No hay libro de marketing que contenga información tan valiosa de los consumidores como la que se obtiene observando a los estudiantes en un bar de copas o a las amas de casa en un mercadillo de barrio, por poner dos ejemplos. Para Ángel Falquina, presidente en España de J. Walter Thompson, «las agencias que se alejan del centro de las ciudades pierden el contacto con el consumidor, que al final es el destinatario de sus comunicaciones». Apenas hace unas semanas, la compañía que preside ha sustituido los extrarradios madrileños de oficinas acristaladas por la vida de barrio que se respira en la zona de Malasaña.
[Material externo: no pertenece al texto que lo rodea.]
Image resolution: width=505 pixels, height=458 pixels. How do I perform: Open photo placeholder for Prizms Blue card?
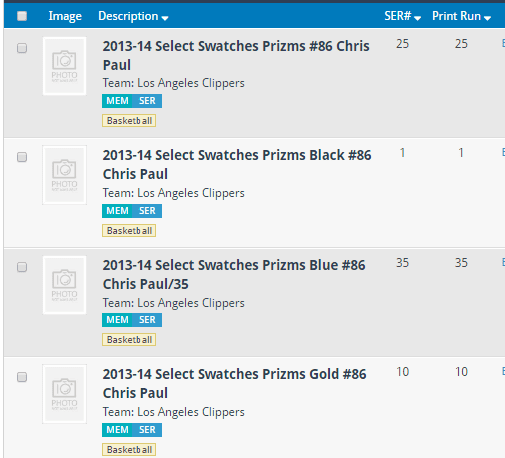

Se trata de impregnarse de la vitalidad que irradia la calle, la mejor escuela.

La primera razón de la mudanza ha sido, según Falquina, «poder acercarnos mucho más a la sociedad, no esa sociedad que vivimos en las afueras, de minicines, franquicias y comida rápida, sino una sociedad que todavía forma parte de nuestro mundo: la tienda de ultramarinos, el vecino del barrio, lo popular. La calle es fuente de inspiración para todos nosotros. Yo creo que la creatividad va a mejorar».

Otras causas del traslado no residen tanto en el entorno como en el edificio en sí. «Es un lugar de encuentro. En la oficina hay muchos lugares donde la gente puede compartir ideas. Y por otro lado, destaca el elemento que diferencia a JWT de las demás: la antigüedad. Lleva tantos años en el mercado como el fundador de este edificio, que era fabricante de chocolates y, curiosamente, lanzó el primer cartel de la historia publicitaria española. Da la casualidad de que hemos encajado en un sitio que tiene ya una tradición histórica y encaja con nuestro negocio porque entendía de marcas», asegura Falquina.
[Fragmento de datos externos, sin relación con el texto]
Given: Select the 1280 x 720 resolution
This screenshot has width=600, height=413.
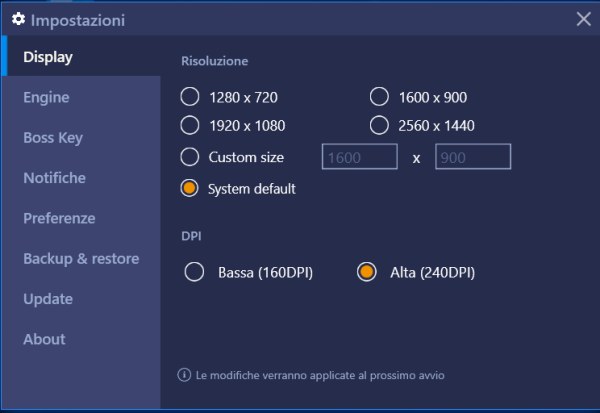Looking at the screenshot, I should click(x=190, y=97).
El caso de la agencia 210 es ligeramente distinto, ya que se instaló en la Gran Vía madrileña en 1990. «Nos gustaba el centro para vivir y también para trabajar, aunque en aquella época era mucho más bohemio que ahora», asegura un portavoz de la empresa. En 210 piensan que, en general, la zona de ubicación de la agencia influye en la forma de trabajar. «Si la gente que la integra no vive realmente lo que el centro puede ofrecerle, el concepto de agencia ‘urbanita’ se pierde», afirma. El mayor problema que se les plantea es que «para un cliente, un colaborador o un profesional que tenga su actividad fuera de la ciudad es, evidentemente, un trastorno venir a nuestras oficinas».

En Cathedral, una agencia creativa que se mudó del Paseo de la Castellana a la calle Alamillo hace varios años, expresan similar preocupación. «El único inconveniente es que antes estábamos mejor situados para visitar clientes, pero la zona está bien comunicada, así que tampoco supone demasiados problemas», afirma Pablo Vázquez, director de planificación estratégica de esta compañía, quien atribuye la reubicación a la necesidad de más espacio. «Pasamos de ser 10 ó 12 personas, a ser 30», apostilla. Pero Vázquez también valora la necesidad de empapar al personal de una mentalidad creativa, que el entorno físico favorece. «Por el posicionamiento de la compañía necesitábamos un espacio distinto a lo habitual, que cuando alguien entrara en la agencia enseguida se diese cuenta de qué es lo que hacemos. Era escapar de la rutina, por ejemplo a la hora de salir a comer».

Ahora el paisaje urbano que les rodea les ofrece alternativas de ocio menos edulcoradas que las que puedan encontrar en la zona de oficinas, les facilita el cara a cara con el consumidor y les permite respirar el aire fresco que favorece las ideas, que, al fin y al cabo, son el pilar de las agencias.